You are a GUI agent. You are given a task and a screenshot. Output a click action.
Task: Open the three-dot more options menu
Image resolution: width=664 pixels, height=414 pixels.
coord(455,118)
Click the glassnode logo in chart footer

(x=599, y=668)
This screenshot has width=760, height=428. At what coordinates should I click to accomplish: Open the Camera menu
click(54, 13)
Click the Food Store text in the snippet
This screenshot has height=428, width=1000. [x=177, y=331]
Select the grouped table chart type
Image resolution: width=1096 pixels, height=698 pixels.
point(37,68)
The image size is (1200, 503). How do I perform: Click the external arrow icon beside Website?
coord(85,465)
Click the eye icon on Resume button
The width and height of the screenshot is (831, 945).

####

• _WORK REQUEST_: Please return the entire listing, unchanged.

• _RESULT OF THE EXERCISE_:
You are a GUI agent. You are given a task and a screenshot. Output a click action.
Task: Open the three-dot more options menu
Image resolution: width=664 pixels, height=414 pixels.
coord(455,118)
Click the glassnode logo in chart footer

(x=599, y=668)
This screenshot has width=760, height=428. At what coordinates should I click to accomplish: Open the Camera menu
click(54, 13)
Click the Food Store text in the snippet
This screenshot has height=428, width=1000. [x=177, y=331]
Select the grouped table chart type
Image resolution: width=1096 pixels, height=698 pixels.
point(37,68)
The image size is (1200, 503). How do I perform: Click the external arrow icon beside Website?
coord(85,465)
Click the eye icon on Resume button
The width and height of the screenshot is (831, 945).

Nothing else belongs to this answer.